Pinning all the things
You can also pin the overall packages import so that you always get the same version of bash or any other package that are being imported from pkgs.
This is done by replacing the <nixpkgs> token with a fetchTarball that takes a SHA hash from nixpkgs just like the nodePkgs pinning we did earlier.
{ pkgs ? import (fetchTarball "https://github.com/NixOS/nixpkgs/archive/e0629618b4b419a47e2c8a3cab223e2a7f3a8f97.tar.gz") {}
}:
let
# node 18.14.0
nodePkgs = import (fetchTarball "https://github.com/NixOS/nixpkgs/archive/55070e598e0e03d1d116c49b9eff322ef07c6ac6.tar.gz") { };
in
pkgs.mkShell {
name = "projects.my-project-name";
buildInputs = with pkgs; [
bashInteractive
nodePkgs.nodejs-18_x
];
}
A good place to find the latest safe hash for the various branches of nixpkgs a good place to start is status.nixos.org that shows the build status for each of them.
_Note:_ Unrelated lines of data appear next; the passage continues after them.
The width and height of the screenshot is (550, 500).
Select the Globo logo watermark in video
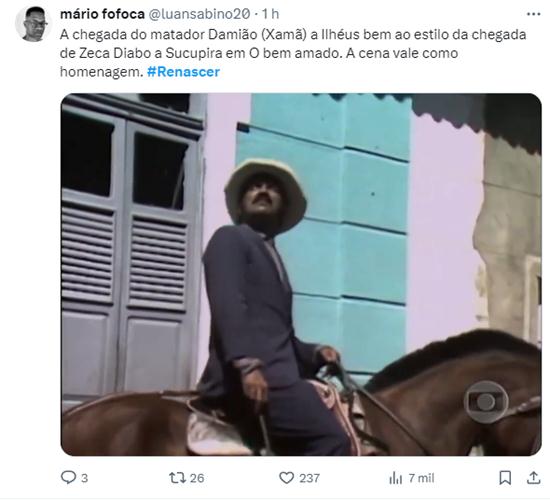tap(486, 402)
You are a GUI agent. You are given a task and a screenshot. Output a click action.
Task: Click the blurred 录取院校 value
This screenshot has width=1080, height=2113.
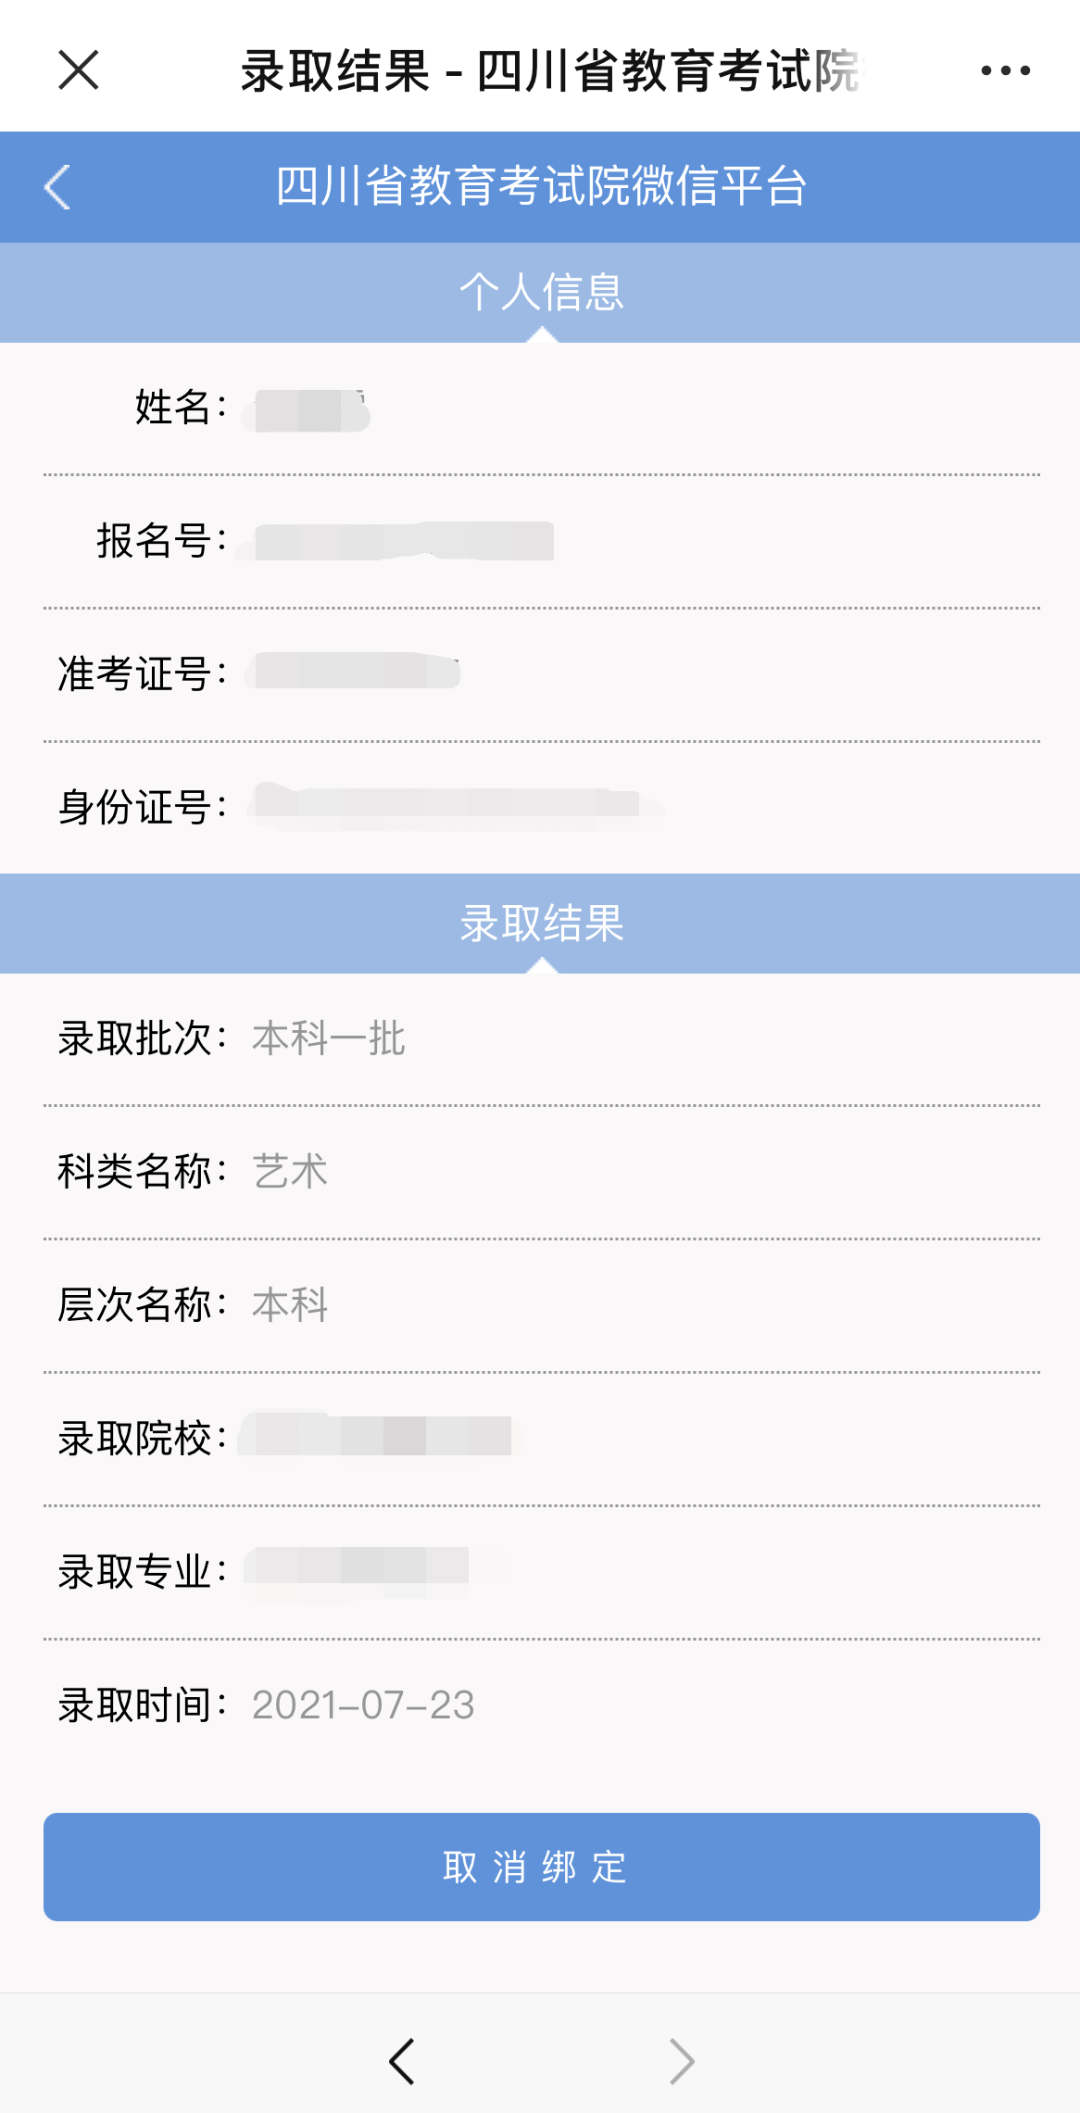click(x=382, y=1436)
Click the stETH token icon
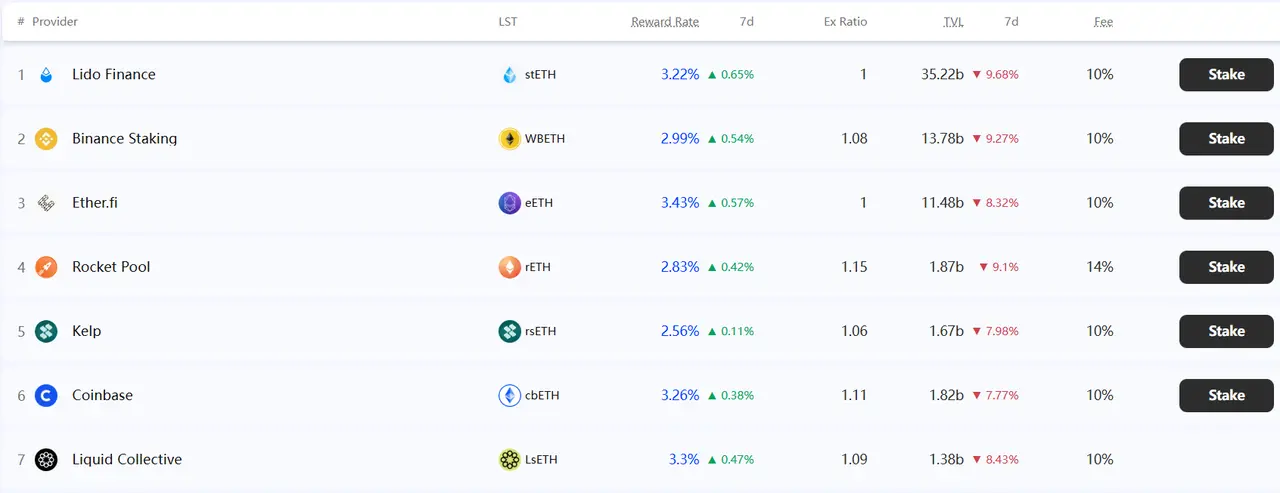This screenshot has width=1280, height=493. pyautogui.click(x=510, y=75)
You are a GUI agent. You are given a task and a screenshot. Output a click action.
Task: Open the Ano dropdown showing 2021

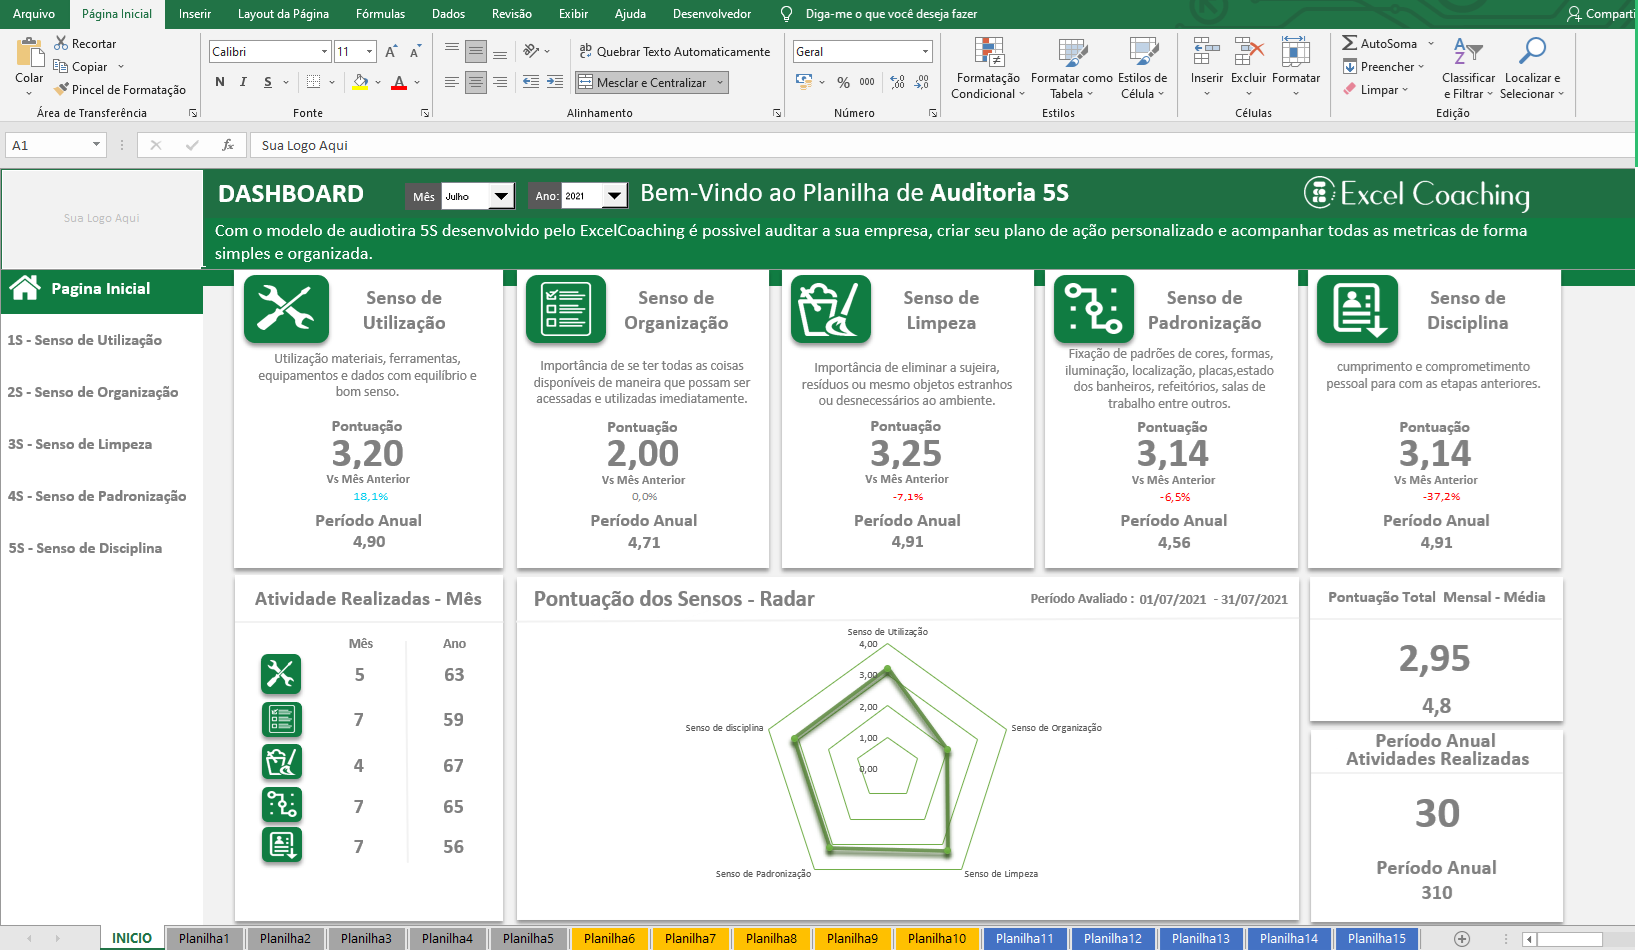coord(615,196)
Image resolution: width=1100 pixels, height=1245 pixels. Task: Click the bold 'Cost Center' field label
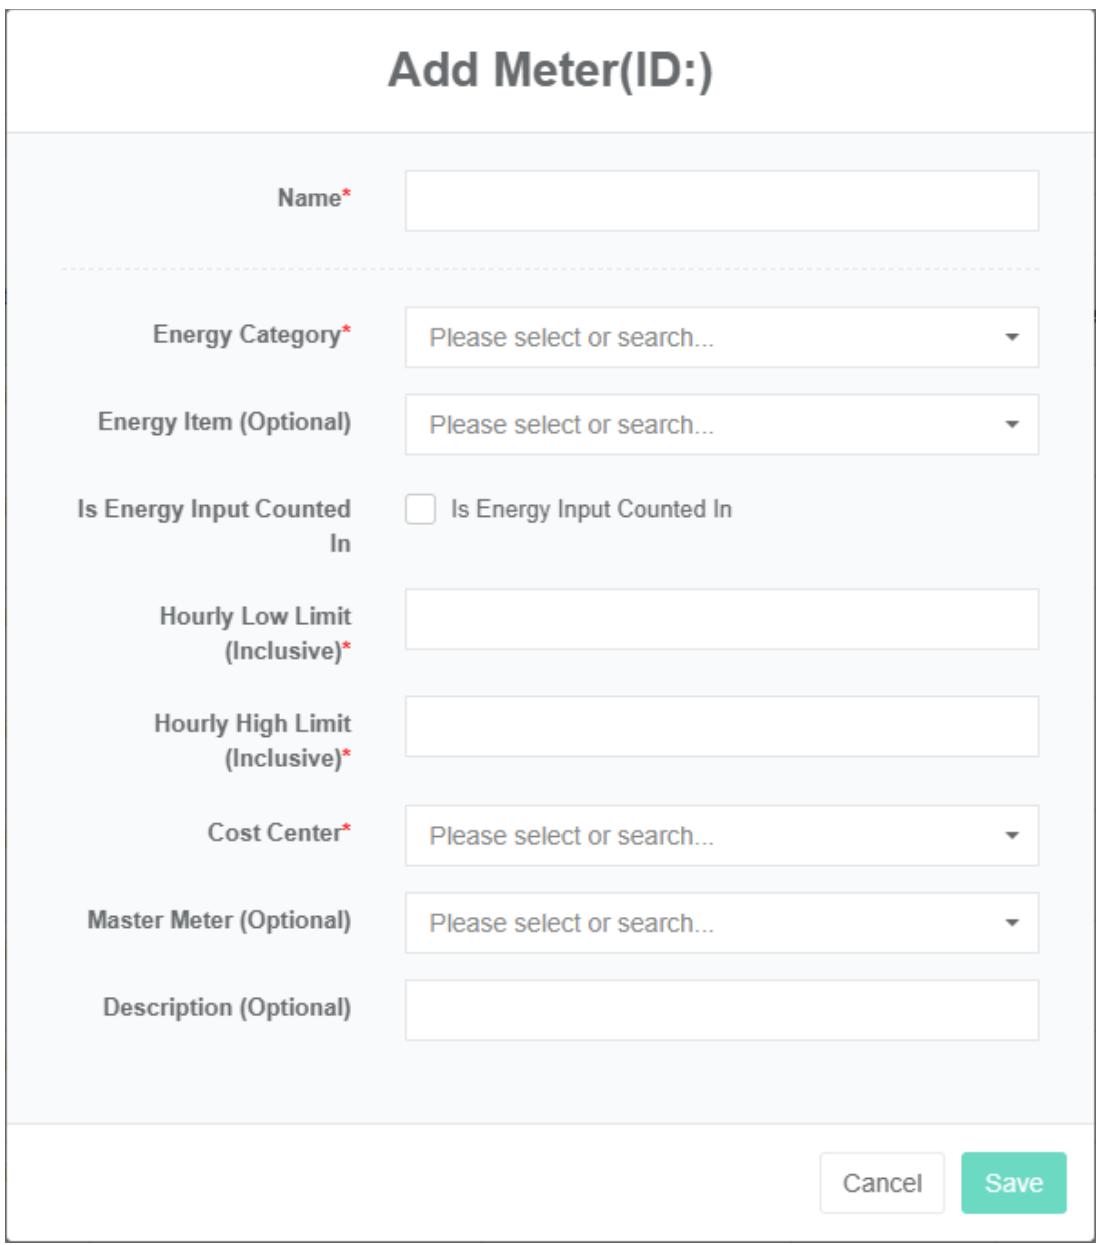(x=275, y=833)
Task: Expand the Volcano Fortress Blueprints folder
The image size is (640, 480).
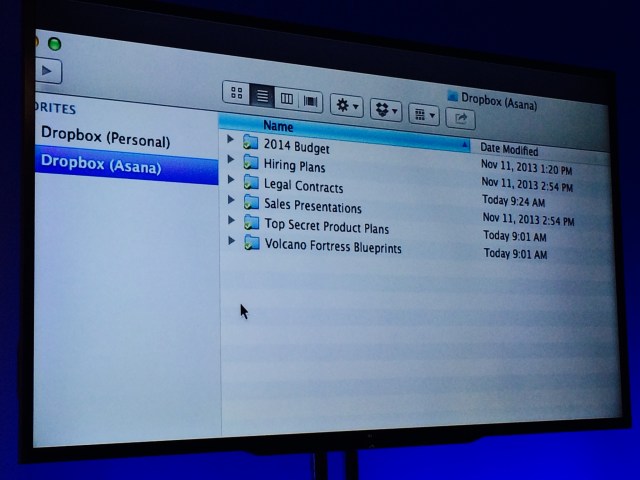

Generally, you will want to either grab the latests stable version, which is nixpkgs-23.11 at the time of writing, or the latest unstable with nixpkgs-stable.
Conclusion
So, there are a few tricks to make using a nix-shell a little easier and more specific. In another post I will describe how I combine this with direnv so that the shell is automatically instantiate for me when I change directories.